The command to use this algorithm is:

python3 find_builds.py --limit 5 --k-means \
  --query-filters min_ground_speed=12 min_acceleration=12 min_miniturbo=5 \
  --ranking-attributes rank_acceleration=1 rank_miniturbo=1 \
  --query-sort sort_miniturbo=-1 sort_acceleration=-1 sort_ground_speed=-1 \
  --seed 42 \
  --markdown
id ground_speed water_speed air_speed antigravity_speed acceleration weight ground_handling water_handling air_handling antigravity_handling miniturbo on_road_traction off_road_traction invincibility driver vehicle tyre glider
56 12 14 13 10 13 10 13 11 10 12 14 10 12 11 Mario, Ludwig, Mii (medium) Pipe Frame Normal, Normal Blue Super Glider, Waddle Wing, Hylian Kite
1 12 14 14 13 12 10 11 9 12 11 14 10 11 10 Mario, Ludwig, Mii (medium) Standard Kart, The Duke Normal, Normal Blue Cloud Glider, Parachute, Flower Glider, Paper Glider
9136 13 17 16 11 13 12 10 8 7 9 13 10 9 10 Bowser, Morton Pipe Frame Roller, Azure Roller Super Glider, Waddle Wing, Hylian Kite
84 13 15 11 10 12 11 11 9 9 11 13 11 13 13 Mario, Ludwig, Mii (medium) Pipe Frame Off-Road, Retro Off-Road Super Glider, Waddle Wing, Hylian Kite
84 13 15 11 10 12 11 11 9 9 11 13 11 13 13 Mario, Ludwig, Mii (medium) Pipe Frame Off-Road, Retro Off-Road Super Glider, Waddle Wing, Hylian Kite

The best build according to the Kmeans algorithm is the one with the following build:

  • Driver: Mario, Ludwig, Mii (medium)
  • Vehicle: Pipe Frame
  • Tyre: Normal, Normal Blue
  • Glider: Super Glider, Waddle Wing, Hylian Kite

Yielding the following stats:

  • Ground speed: 12
  • Acceleration: 13
  • Miniturbo: 14
  • Weight: 10
  • Ground handling: 13

The code

The code used to create builds is all found in the find_builds.py file, while the code used to create the builds is in the create_builds.py file. In order to create the builds, you must run first the latter, then the former. A database containing the builds will be created in the main folder of the script.

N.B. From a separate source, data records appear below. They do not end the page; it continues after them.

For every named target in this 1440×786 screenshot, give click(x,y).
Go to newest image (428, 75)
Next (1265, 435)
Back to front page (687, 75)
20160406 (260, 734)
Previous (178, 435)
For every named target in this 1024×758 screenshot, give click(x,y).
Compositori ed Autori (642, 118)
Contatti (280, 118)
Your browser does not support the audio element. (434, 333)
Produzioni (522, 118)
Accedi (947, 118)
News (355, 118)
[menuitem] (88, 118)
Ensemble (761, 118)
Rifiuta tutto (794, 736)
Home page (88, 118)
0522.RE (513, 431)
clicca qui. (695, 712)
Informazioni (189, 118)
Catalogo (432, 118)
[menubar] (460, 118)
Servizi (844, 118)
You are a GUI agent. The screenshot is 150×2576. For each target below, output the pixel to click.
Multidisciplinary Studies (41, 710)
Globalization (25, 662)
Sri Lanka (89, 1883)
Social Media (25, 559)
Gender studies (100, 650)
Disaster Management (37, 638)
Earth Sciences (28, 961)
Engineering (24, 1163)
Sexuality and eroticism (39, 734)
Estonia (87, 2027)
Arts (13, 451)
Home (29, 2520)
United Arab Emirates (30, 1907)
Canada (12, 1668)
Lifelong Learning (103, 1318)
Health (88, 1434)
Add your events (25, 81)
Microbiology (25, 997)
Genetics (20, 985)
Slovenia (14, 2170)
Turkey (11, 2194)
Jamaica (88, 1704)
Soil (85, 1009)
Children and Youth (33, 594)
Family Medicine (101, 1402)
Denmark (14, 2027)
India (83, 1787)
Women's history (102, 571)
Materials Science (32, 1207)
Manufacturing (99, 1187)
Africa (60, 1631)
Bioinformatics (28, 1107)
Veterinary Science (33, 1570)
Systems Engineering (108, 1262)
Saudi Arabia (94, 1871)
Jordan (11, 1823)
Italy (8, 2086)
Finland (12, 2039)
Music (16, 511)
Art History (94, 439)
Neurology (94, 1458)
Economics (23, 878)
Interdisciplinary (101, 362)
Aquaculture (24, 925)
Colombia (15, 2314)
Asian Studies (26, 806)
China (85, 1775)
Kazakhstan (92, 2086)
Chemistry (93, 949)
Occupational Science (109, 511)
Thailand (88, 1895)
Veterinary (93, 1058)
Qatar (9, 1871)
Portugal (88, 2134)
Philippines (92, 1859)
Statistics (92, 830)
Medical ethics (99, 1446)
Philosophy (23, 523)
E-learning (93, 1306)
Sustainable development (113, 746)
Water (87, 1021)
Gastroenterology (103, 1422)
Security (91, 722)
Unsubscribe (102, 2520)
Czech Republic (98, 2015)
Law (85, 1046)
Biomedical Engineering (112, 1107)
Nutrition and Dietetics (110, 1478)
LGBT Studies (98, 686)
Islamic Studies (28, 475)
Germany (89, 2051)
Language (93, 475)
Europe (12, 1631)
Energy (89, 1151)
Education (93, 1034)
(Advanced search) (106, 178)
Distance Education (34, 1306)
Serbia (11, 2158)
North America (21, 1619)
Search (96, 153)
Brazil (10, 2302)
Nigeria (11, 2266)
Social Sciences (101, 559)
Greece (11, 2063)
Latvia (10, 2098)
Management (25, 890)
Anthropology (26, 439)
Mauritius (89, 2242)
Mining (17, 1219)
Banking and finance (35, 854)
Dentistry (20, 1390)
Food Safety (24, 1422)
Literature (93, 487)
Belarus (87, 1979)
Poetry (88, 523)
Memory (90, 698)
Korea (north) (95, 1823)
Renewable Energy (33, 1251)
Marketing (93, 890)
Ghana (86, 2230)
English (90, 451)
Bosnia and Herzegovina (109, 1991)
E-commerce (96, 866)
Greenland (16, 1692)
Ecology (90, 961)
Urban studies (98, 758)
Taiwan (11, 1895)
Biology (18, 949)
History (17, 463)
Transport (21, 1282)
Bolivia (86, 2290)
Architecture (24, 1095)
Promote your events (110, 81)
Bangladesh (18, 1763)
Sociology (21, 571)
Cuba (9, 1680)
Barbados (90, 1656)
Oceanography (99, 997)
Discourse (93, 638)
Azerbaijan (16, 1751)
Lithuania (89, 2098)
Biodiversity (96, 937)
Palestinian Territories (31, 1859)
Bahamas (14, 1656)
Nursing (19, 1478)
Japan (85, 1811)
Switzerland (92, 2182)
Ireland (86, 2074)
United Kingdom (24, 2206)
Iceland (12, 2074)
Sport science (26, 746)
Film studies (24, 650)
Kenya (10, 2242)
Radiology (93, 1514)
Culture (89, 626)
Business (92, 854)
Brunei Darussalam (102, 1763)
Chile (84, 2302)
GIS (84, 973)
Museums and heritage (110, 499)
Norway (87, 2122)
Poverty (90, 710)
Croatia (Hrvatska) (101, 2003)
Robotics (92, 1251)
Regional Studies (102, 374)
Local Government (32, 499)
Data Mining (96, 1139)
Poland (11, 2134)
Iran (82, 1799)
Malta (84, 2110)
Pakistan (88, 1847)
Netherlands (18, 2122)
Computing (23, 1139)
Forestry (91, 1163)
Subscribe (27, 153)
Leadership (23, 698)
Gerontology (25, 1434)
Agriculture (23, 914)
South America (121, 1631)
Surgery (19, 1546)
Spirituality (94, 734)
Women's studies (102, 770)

The minimum and maximum values, the sort order, the weights and the number of builds to be shown can be passed as attributes to the MK8DeluxeBuilds class. A list of available filters, sort orders, and weights can be found respectively in the available_filters, available_sort_orders and available_weights attributes of the MK8DeluxeBuilds class.

The future

In the foreseeable future, I plan to add:

  • Tests (I know, I know)
  • A simple web interface, to make the data more accessible to everyone
  • A more informed and sensible way to set the weights and the filters
    • I could even try to simulate the circuits

Credits

The code is distributed under the MIT license.